### Assignment
Beginning with the very first line, please reproduce the entries exactly through the line containing "The height and width of the screenshot is (420, 495).".

___ Recorded information

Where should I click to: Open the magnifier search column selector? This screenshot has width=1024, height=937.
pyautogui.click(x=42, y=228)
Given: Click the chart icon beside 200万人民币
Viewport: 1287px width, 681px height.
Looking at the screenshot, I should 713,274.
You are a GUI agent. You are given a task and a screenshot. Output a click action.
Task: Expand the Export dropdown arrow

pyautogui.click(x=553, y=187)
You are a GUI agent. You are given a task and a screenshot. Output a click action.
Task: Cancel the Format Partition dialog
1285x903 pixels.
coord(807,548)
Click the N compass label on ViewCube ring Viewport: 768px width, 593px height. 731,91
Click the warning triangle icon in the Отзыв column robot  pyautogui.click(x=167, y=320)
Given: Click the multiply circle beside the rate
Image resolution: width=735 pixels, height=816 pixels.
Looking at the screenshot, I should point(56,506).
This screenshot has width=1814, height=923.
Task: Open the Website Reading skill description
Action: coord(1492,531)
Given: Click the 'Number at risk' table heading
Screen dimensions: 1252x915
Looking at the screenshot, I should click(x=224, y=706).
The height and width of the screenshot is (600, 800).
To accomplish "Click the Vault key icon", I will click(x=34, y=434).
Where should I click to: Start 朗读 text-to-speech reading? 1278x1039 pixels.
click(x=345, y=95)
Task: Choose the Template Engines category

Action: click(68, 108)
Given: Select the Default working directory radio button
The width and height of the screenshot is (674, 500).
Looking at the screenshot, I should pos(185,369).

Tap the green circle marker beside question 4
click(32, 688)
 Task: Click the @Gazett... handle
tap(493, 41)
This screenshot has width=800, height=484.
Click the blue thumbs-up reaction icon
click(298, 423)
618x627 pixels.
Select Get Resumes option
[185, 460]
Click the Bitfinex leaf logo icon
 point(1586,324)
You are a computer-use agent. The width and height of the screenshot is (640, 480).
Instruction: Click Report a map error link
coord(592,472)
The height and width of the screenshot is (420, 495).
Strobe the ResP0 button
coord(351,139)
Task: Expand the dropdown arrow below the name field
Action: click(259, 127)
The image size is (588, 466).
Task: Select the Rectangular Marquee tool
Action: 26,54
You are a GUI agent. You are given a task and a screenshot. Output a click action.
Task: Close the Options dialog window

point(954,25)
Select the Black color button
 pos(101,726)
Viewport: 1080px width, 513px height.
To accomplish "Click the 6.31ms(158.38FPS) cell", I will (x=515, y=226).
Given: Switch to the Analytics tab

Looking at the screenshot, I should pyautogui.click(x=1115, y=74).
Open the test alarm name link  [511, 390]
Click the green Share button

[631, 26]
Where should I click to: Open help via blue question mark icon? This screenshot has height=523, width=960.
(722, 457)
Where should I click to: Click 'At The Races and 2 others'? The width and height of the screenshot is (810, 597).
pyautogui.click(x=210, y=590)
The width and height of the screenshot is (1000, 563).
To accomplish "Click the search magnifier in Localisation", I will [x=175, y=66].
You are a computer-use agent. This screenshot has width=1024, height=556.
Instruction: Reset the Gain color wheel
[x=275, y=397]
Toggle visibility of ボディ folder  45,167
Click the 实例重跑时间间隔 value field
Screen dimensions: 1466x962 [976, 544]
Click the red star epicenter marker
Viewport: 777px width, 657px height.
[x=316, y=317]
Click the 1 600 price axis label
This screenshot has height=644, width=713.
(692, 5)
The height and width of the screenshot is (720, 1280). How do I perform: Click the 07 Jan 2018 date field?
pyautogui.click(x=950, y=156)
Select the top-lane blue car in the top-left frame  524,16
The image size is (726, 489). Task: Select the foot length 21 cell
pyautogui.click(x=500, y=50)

______

### Solution to the problem
Where should I click to: Open the magnifier search column selector? This screenshot has width=1024, height=937.
pyautogui.click(x=42, y=228)
Given: Click the chart icon beside 200万人民币
Viewport: 1287px width, 681px height.
Looking at the screenshot, I should 713,274.
You are a GUI agent. You are given a task and a screenshot. Output a click action.
Task: Expand the Export dropdown arrow

pyautogui.click(x=553, y=187)
You are a GUI agent. You are given a task and a screenshot. Output a click action.
Task: Cancel the Format Partition dialog
1285x903 pixels.
coord(807,548)
Click the N compass label on ViewCube ring Viewport: 768px width, 593px height. 731,91
Click the warning triangle icon in the Отзыв column robot  pyautogui.click(x=167, y=320)
Given: Click the multiply circle beside the rate
Image resolution: width=735 pixels, height=816 pixels.
Looking at the screenshot, I should point(56,506).
This screenshot has width=1814, height=923.
Task: Open the Website Reading skill description
Action: coord(1492,531)
Given: Click the 'Number at risk' table heading
Screen dimensions: 1252x915
Looking at the screenshot, I should click(x=224, y=706).
The height and width of the screenshot is (600, 800).
To accomplish "Click the Vault key icon", I will click(x=34, y=434).
Where should I click to: Start 朗读 text-to-speech reading? 1278x1039 pixels.
click(x=345, y=95)
Task: Choose the Template Engines category

Action: click(68, 108)
Given: Select the Default working directory radio button
The width and height of the screenshot is (674, 500).
Looking at the screenshot, I should pos(185,369).

Tap the green circle marker beside question 4
click(32, 688)
 Task: Click the @Gazett... handle
tap(493, 41)
This screenshot has width=800, height=484.
Click the blue thumbs-up reaction icon
click(298, 423)
618x627 pixels.
Select Get Resumes option
[185, 460]
Click the Bitfinex leaf logo icon
 point(1586,324)
You are a computer-use agent. The width and height of the screenshot is (640, 480).
Instruction: Click Report a map error link
coord(592,472)
The height and width of the screenshot is (420, 495).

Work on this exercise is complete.